EichlerLab / smrtsv2

Structural variant caller
MIT License
53 stars 6 forks source link

High False negative rate #46

Closed AyushSaxena closed 4 years ago

AyushSaxena commented 4 years ago

Please let me know what seems to be wrong with my logic. In an attempt to quantify false negative rates in the pipeline, I simulated our reference genome with 100 randomly placed 100-bp insertions (Overall I've added 350 insertions of varying sizes in the reference genome, the other sizes being 1kb, 10kb and 100kb). I hope to recover these as deletions in my PacBio data.

For a quick-and-dirty search of 'recovered' mutations, I was looking for an increment in the number of deletions called (size 100 +/- 5), without worrying about the location on the genome for the time being, and I only recovered 24 extra ~100-bp deletions as compared to the one I had against the original reference genome.

These are the parameters I've been using to call variants so far (I thought I've been using a fairly 'liberal' variant calling pipeline) -

smrtsv --tempdir ${TMP} --verbose run --runjobs 10,10,5,5 --batches 16 --threads 64 --species Elegans \ --asm-polish arrow --min-support 3 --min-hardstop-support 3 \ --asm-cpu 12 --asm-mem 20G --min-length 30 --sample PB306.ST1.WS270 --asm-rt "01:10:00:00" --asm-group-rt "02:00:00:00" \ ${reference} ${inputs}

(Giving it an unreasonably long time to assemble has reduced my assembly error rates across samples) I believe the key parameters the user can control here are --min-support 3 --min-hardstop-support 3 --min-length 30

And I was expecting that keeping minimum support and minimum hardstop support low would decrease my false-negative rate at the expense of my false-positive rate, but my false negative rate is quite high (76/100).

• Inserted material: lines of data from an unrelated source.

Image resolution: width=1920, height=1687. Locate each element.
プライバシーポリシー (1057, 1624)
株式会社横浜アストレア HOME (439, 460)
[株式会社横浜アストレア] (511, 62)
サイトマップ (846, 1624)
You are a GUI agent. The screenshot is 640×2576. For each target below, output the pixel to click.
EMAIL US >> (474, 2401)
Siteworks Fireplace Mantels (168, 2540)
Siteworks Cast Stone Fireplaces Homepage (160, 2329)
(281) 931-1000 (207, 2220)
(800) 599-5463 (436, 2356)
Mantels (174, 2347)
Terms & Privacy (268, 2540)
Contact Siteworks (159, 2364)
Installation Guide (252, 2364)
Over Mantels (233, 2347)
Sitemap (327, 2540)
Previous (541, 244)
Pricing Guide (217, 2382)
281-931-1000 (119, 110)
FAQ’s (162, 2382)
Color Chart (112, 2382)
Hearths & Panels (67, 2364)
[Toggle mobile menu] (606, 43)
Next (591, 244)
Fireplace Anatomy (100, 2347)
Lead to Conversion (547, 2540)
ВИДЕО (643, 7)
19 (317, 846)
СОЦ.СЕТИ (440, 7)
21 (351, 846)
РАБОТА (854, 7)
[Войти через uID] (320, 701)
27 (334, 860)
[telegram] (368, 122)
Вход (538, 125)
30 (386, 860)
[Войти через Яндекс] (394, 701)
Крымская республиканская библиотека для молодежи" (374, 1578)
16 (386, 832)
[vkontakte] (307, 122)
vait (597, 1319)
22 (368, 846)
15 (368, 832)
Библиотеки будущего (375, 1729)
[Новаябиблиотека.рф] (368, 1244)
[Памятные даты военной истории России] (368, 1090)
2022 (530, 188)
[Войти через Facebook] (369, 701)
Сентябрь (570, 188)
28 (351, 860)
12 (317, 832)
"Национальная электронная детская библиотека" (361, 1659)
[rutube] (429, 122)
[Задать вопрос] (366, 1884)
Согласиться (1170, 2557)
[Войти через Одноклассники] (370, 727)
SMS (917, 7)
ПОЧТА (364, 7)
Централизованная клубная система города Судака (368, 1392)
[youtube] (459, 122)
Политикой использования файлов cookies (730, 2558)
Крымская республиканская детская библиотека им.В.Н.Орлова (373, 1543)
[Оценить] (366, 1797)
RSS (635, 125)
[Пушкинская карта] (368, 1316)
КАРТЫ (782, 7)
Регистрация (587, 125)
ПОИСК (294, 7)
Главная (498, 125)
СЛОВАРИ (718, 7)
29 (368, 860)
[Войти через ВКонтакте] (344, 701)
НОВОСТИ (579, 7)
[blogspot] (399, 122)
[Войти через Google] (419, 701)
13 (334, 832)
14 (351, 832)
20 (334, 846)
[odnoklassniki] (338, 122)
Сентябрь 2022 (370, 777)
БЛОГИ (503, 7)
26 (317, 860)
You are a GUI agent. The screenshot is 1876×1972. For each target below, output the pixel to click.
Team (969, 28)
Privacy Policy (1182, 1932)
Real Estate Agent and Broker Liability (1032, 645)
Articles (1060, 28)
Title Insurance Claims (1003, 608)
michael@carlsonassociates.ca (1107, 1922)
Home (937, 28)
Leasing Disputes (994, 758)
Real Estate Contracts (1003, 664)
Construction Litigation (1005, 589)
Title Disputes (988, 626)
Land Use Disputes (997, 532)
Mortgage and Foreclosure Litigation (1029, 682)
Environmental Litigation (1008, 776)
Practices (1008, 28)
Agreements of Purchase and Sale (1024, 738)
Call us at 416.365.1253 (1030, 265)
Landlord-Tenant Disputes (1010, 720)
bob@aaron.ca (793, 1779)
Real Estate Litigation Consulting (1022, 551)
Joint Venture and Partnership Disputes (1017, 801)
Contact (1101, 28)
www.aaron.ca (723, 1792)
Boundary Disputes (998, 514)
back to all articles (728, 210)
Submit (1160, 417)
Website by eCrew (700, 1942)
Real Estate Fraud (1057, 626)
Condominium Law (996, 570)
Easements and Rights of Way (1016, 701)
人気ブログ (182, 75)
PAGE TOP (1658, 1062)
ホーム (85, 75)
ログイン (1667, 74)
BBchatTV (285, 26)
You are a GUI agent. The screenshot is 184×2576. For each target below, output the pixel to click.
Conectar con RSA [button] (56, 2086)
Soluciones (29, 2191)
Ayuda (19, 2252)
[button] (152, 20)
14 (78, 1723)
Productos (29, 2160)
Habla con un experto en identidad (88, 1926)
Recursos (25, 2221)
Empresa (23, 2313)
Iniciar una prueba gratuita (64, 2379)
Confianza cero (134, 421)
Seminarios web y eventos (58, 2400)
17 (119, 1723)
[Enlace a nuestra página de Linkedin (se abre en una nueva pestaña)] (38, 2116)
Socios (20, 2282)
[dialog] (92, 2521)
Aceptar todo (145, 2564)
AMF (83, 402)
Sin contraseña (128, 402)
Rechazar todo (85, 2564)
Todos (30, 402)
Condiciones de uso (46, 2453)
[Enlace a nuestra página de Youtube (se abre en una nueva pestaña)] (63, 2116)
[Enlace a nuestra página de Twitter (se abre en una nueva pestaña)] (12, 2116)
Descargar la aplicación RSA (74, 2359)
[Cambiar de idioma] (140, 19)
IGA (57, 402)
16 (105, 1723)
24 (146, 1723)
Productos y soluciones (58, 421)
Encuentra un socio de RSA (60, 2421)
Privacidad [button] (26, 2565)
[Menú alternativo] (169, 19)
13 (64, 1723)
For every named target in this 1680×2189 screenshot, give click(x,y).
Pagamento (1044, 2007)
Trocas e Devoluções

With larger variants (size 1kb/10kb/100kb), I'm hardly recovering any.

Can you please point out a possible mistake I'm making in using this tool? I am also not sure if I'm losing variants I ought to recover during detection or post-assembly. I can attach whichever files you'd like me to.

Thank you Ayush

paudano commented 4 years ago

Are you simulating heterozygous or homozygous calls? SMRT-SV has a high false-positive rate driven almost entirely by missed heterozygous SVs. This is because it relies on unphased assemblies, and an SV may or may not be represented in the assembled contig. I always back it up with another caller (PBSV is a good choice) or run a de novo phased assembly if I can.

SMRT-SV calls variants from the reference-guided assemblies in windows across the genome. The detection step adds additional windows over SVs, and those parameters probably won't have a large effect.

Reads with very large SVs may not map or assemble well, so it may miss some of the 100 kbp SVs. Most of the 100 bp, 1 kbp, and 10 kbp SVs should be attainable.

I would start with a false-positive call (choose a 100 or 1 kbp simulated SV). Then look at the read and contig alignments. Read alignments are in "align/bam", and contig alignments are in "assemble/local_assemblies.bam". If you see a drop in read or contig coverage, then something went wrong with mapping or assembly.

AyushSaxena commented 4 years ago

Hi, maybe there is a confusion. I'm not simulating SV's in my PacBio reads, I'm adding random mutations to the reference genome, which I assume will always be homozygous. I'm doing it on the C.elegans reference genome (WS270), and there is only one fasta sequence per chromsome, so I don't even know how I'd go about introducing a heterozygous mutation in the reference genome to be honest. I'm interested in calling mutations in highly inbred worms, so I'm only interested in near-perfect homozygous calls.

"SMRT-SV has a high false-positive rate driven almost entirely by missed heterozygous SVs" Do you mean false negative rates? I'm confused.

I've also tried whole genome assembly, that I've followed up with Assemblytics, which seems to recover inserted mutations fairly well (the downside being it doesn't call any inversions). The Assemblytics pipeline also doesn't deal with any variant in the 100-kb range. But as you pointed out, 100, 1kb, and 10kb was feasible.

Almost all our data is roughly 70-100X, with median read lengths of 9-10 Kbs across samples. I'm dealing with a 100MB genome. What parameters would recommend for (min support, min hardstop support). I'm only interested in homozygous calls.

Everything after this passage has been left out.